Interpretation of MR images can be complicated; however, the basics of MR imaging can be readily adopted and utilized by an experienced clinician. On T1-weighted images, fluid is dark (hypointense), fat is bright (hyperintense), and soft tissues tend to be gray depending on the intrinsic water and fat content of the respective tissues. T1-weighted images usually show normal anatomy but can also be useful demonstrating pathology, especially after contrast administration. On T2-weighted images, fluid is bright (hyperintense). Many pathologic processes cause edema that increases water content making the T2-weighted images of the lesions brighter. More sophisticated sequences and techniques can add value to an imaging study and aid in bringing out pathologic features.
2.1 Hemangiomas
Hemangiomas are common vascular tumors involving the head and neck. While oftentimes the diagnosis can be made on clinical observation, imaging modalities such as MR can be important in confirming the diagnosis. Furthermore, understanding the typical radiographic appearance of hemangiomas can guide us in identifying and distinguishing them from other vascular malformations.
Classic hemangiomas have a typical bimodal course in clinical observation, characterized by rapid growth followed by slow resolution during which the vascular tumor is replaced by a fibroadipose deposition. This pattern is also reflected in the appearance of hemangiomas on MR imaging. During the proliferative, biologically active phase, they have a characteristically different appearance than during the involuting phase [1].

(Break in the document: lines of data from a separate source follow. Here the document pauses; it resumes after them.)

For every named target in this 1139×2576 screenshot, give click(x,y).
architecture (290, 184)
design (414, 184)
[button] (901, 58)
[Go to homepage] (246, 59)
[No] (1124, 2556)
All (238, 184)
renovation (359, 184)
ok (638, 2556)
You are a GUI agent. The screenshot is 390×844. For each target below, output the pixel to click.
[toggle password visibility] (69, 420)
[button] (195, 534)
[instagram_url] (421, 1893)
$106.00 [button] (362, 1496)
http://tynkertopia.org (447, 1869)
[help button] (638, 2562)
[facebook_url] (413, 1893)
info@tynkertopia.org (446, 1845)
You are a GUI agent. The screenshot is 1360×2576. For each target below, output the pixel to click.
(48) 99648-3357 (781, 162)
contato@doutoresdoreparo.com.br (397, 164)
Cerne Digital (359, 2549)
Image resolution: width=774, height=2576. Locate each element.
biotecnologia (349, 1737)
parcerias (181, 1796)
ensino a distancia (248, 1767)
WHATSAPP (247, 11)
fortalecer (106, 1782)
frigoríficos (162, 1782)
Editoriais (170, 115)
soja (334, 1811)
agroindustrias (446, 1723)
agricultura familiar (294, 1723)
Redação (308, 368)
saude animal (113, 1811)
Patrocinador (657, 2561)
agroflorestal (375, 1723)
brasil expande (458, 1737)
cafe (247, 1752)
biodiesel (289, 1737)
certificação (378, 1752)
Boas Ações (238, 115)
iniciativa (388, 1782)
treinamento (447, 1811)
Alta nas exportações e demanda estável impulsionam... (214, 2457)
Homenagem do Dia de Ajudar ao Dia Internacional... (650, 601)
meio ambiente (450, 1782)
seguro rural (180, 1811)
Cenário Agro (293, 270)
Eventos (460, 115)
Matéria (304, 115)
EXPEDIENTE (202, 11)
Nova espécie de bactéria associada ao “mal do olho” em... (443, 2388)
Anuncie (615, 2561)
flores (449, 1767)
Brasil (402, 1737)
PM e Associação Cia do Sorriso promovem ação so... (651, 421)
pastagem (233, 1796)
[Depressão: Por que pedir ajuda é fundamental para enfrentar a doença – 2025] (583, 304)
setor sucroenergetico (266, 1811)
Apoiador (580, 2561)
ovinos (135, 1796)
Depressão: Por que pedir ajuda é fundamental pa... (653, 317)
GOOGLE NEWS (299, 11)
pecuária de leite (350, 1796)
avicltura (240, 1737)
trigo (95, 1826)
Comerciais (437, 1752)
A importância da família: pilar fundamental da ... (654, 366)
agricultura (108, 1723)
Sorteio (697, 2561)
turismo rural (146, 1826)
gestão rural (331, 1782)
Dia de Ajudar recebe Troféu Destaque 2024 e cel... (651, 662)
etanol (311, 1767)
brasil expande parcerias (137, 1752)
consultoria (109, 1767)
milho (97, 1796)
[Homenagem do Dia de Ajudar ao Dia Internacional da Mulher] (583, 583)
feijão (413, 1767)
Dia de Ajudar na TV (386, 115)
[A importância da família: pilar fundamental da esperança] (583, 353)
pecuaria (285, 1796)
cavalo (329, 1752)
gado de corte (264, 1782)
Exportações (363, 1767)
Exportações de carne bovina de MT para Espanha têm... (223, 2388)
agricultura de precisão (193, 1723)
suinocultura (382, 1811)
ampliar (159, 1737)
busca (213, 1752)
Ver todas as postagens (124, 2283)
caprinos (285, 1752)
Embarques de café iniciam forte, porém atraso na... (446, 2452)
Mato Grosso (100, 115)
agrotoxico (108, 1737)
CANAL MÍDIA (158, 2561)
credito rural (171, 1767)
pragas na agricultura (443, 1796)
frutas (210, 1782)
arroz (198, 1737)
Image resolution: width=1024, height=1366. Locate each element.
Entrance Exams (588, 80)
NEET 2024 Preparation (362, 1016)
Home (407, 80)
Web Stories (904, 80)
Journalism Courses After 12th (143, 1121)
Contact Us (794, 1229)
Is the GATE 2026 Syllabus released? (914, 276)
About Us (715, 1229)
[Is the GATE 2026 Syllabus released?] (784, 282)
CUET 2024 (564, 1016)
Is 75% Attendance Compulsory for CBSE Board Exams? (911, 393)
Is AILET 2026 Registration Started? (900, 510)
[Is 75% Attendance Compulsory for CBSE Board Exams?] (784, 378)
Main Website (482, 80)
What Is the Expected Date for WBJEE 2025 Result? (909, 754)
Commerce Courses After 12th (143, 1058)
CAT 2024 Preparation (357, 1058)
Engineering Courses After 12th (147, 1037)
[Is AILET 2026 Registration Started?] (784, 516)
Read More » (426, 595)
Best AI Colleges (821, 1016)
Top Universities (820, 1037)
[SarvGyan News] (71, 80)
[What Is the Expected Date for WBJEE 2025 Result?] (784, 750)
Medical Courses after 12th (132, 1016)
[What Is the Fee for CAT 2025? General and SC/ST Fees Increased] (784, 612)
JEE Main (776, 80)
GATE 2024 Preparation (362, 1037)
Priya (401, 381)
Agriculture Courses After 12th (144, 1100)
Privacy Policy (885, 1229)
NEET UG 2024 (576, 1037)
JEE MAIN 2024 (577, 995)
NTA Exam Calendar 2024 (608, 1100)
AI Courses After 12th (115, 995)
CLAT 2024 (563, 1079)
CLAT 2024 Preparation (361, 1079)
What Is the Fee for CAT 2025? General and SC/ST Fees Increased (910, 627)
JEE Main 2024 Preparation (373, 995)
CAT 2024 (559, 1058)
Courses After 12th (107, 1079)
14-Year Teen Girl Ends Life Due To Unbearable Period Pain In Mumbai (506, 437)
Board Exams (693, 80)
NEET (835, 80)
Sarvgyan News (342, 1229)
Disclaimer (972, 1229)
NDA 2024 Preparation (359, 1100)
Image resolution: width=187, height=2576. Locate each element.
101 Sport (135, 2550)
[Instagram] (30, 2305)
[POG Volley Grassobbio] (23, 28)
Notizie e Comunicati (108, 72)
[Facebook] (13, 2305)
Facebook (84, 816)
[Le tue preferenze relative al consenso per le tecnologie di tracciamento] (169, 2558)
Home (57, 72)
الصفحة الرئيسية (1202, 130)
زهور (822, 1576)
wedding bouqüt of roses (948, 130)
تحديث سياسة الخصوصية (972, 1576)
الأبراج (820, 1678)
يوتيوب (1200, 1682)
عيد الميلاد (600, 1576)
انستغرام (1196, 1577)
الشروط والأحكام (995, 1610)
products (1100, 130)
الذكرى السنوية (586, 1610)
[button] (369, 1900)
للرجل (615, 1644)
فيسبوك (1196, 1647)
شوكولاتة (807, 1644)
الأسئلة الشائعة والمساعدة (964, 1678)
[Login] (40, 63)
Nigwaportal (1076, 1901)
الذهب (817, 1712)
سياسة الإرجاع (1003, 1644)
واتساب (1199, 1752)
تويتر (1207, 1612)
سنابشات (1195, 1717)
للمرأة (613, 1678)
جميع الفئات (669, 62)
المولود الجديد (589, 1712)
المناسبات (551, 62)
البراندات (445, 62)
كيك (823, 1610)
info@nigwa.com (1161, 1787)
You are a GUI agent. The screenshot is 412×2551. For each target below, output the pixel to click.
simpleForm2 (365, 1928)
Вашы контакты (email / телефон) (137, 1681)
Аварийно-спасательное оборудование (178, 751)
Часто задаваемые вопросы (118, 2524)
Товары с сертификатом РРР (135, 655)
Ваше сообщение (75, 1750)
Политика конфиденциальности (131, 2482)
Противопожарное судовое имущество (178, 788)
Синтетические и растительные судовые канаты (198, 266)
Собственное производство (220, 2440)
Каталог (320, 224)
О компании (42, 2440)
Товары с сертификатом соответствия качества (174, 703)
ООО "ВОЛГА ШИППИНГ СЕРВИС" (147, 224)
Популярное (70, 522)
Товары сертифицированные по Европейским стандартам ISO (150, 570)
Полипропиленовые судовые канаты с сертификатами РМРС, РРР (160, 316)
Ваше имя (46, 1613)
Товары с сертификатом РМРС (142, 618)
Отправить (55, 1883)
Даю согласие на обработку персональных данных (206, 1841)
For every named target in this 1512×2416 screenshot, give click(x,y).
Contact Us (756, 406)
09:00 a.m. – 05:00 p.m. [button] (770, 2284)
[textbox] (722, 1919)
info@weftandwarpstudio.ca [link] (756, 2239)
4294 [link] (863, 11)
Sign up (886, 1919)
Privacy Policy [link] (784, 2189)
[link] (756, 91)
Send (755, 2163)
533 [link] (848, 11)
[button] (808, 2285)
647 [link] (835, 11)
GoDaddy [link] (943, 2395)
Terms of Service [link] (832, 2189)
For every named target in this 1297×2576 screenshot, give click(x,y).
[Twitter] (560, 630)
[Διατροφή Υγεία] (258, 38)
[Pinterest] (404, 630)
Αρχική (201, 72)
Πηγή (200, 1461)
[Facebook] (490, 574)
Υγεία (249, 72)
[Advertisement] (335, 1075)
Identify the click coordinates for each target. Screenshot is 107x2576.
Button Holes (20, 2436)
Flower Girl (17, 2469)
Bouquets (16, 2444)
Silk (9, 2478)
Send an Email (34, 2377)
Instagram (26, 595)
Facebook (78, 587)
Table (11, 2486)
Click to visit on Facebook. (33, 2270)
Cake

The radiographic appearance of a hemangioma in the proliferative phase is characterized by a lobulated, solid mass with uniform, robust enhancement and the presence of intralesional flow voids (Fig. 2.1a). Flow voids are an MR equivalence of high flow, characteristic of arterial flow seen in various arterial malformations and proliferative hemangiomas. On MR imaging, flow voids are dark spots within the lesion, readily identifiable in bright T2-weighted images and post-contrast enhancement T1-weighted images. On T1-weighted imaging, hemangiomas are dark, lobulated masses that then enhance with contrast with the intralesional flow voids (Fig. 2.1b). T2-weighted images of hemangiomas show a bright, high signal, lobulated mass with dark flow voids. Robust enhancement of hemangiomas is also characteristic on computed tomography (CT) imaging [2–4] (Fig. 2.1c).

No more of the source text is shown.